Nota: este rascunho, retirado das minhas conversas com Hermínio e a sua mulher, que eu denominava Mama Esperança, pelo seu acolhimento e o seu calor humano, foi, a análise da foto o como fazer uma foto pode, falar, nos Cadernos de Estudos Migratórios, patrocinada pola Conselleria de Cultura e Comunicación Social, Xunta de Galiza, sob a direcção da minha amiga e colega de Cátedra de Compostela, Maria Xosé Rodríguez Galdo. O texto, com imagens, é titulado A oralidade e a escritura na construcçIón do social, Nº6, Decembro de 1998, pp, 57-68, Palaçio Raxoi, Santiago de Compostela. O Original impresso comigo, ao dispor de que o possa retirar por meio do scan.
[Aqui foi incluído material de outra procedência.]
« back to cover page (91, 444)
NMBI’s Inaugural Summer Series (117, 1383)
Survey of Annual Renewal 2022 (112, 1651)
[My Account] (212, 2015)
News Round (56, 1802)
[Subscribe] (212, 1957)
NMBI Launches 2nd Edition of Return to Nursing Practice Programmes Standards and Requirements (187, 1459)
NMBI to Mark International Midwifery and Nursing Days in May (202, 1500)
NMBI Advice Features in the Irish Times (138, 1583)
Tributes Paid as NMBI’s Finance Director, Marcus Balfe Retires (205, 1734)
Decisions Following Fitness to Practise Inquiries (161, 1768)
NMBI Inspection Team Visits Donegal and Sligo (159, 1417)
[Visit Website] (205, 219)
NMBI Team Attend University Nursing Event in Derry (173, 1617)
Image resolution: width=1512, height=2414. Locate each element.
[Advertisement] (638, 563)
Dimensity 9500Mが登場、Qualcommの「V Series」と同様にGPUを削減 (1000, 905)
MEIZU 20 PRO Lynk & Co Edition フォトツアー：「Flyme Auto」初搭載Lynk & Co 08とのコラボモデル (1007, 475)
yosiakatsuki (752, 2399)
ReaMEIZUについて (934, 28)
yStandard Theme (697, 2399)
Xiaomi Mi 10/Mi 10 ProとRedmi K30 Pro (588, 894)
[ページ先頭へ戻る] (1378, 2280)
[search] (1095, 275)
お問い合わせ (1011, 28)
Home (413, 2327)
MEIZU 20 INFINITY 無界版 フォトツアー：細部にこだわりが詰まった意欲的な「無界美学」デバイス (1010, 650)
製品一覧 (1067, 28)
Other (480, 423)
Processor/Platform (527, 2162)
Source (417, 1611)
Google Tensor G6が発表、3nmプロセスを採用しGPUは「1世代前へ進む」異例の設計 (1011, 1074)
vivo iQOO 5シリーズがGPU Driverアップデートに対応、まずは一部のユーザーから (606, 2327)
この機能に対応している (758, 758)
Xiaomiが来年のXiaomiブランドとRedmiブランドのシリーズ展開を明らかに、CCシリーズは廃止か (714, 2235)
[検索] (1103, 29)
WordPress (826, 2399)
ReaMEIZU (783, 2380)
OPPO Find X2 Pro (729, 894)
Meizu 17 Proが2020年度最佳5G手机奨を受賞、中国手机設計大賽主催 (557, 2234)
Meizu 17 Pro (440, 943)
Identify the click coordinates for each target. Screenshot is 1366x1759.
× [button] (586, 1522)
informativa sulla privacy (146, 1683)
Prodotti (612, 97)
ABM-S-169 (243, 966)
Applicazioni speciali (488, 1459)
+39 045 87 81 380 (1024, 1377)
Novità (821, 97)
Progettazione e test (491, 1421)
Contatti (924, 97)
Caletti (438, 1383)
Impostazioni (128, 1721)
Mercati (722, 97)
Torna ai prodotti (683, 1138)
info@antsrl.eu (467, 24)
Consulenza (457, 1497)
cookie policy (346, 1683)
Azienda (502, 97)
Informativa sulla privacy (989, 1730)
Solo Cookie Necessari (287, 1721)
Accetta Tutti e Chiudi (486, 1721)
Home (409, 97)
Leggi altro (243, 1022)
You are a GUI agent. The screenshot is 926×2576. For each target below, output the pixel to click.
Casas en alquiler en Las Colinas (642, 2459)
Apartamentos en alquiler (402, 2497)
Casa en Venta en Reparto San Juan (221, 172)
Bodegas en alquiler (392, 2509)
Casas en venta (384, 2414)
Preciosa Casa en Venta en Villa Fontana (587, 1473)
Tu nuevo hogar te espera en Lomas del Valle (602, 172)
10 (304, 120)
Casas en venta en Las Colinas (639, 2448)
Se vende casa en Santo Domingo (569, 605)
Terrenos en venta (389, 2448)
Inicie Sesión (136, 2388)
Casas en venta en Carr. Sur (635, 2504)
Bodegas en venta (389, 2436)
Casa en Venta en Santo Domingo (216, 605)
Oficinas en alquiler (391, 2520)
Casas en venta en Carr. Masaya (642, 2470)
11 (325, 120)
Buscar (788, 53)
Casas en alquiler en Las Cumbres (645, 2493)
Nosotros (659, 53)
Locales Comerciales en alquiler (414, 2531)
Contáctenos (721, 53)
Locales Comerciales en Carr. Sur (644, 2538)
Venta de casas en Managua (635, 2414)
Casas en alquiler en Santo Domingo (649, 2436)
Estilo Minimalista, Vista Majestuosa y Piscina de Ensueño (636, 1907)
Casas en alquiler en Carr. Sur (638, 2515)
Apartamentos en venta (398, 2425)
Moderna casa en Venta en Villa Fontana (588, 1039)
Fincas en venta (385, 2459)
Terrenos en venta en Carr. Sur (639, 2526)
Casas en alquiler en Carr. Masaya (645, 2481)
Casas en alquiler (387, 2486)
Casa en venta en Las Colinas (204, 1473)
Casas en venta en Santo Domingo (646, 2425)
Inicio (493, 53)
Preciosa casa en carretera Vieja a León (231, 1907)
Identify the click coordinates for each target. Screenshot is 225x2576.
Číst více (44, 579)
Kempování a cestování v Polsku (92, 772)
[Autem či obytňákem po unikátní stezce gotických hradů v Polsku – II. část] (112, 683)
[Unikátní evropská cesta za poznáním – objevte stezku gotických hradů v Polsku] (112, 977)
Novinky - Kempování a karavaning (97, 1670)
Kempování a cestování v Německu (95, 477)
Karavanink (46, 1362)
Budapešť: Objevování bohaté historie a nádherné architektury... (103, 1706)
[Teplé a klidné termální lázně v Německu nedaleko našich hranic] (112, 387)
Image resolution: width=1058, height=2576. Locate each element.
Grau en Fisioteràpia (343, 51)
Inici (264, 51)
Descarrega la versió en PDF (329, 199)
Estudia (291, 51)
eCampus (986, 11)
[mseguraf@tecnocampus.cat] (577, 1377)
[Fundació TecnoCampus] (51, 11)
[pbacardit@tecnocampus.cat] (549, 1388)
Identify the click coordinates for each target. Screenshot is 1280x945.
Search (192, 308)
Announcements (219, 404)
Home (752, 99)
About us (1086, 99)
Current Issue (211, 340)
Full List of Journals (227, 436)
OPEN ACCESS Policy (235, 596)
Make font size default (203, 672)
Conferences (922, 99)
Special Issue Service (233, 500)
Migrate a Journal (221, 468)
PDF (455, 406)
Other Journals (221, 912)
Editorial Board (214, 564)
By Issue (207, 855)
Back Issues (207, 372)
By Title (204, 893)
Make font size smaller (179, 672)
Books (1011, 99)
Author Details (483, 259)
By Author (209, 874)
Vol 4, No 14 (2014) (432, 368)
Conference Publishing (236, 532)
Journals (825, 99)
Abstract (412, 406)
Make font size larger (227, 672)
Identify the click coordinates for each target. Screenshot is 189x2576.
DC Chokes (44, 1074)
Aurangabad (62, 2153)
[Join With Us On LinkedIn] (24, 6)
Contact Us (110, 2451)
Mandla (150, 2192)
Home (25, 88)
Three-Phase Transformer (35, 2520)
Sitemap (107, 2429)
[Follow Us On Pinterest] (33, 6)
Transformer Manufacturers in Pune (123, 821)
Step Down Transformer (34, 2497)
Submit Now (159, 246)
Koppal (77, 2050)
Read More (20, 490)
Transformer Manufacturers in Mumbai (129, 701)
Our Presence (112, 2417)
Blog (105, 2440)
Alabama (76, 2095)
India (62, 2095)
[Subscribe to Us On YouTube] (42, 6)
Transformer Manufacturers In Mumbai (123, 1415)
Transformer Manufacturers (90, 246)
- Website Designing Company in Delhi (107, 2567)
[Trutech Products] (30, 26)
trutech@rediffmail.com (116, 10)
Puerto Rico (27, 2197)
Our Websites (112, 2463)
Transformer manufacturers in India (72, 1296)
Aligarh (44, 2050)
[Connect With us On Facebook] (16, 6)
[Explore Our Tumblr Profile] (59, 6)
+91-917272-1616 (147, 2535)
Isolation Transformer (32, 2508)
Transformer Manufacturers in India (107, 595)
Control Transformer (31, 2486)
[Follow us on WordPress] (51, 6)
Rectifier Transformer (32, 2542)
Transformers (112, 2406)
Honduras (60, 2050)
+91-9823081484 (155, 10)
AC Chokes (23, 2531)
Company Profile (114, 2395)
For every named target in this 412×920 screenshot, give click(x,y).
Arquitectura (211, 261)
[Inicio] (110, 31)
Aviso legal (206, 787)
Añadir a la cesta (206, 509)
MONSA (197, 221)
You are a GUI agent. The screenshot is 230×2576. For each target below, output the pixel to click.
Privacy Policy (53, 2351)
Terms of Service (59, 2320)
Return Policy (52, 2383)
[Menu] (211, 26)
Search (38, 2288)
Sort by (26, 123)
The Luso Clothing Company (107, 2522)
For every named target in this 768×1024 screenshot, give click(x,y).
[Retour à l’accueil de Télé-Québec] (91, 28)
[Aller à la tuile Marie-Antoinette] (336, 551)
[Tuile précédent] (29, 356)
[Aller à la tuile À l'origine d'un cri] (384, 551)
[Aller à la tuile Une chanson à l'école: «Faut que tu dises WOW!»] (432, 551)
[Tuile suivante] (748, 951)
Criei uma nova forma de usar fontes fidedignas e impressas como meio de informação de trabalho de campo. A foto foi encontrada por mim no palheiro da casa de Medela, amarrotada e húmida: o tempo tinha passado…mas soube reconstrui-la, como esta história dos Medela. Felizes ficaram ao saber que eram parentes da Duquesa de Alba e donde de Lemos….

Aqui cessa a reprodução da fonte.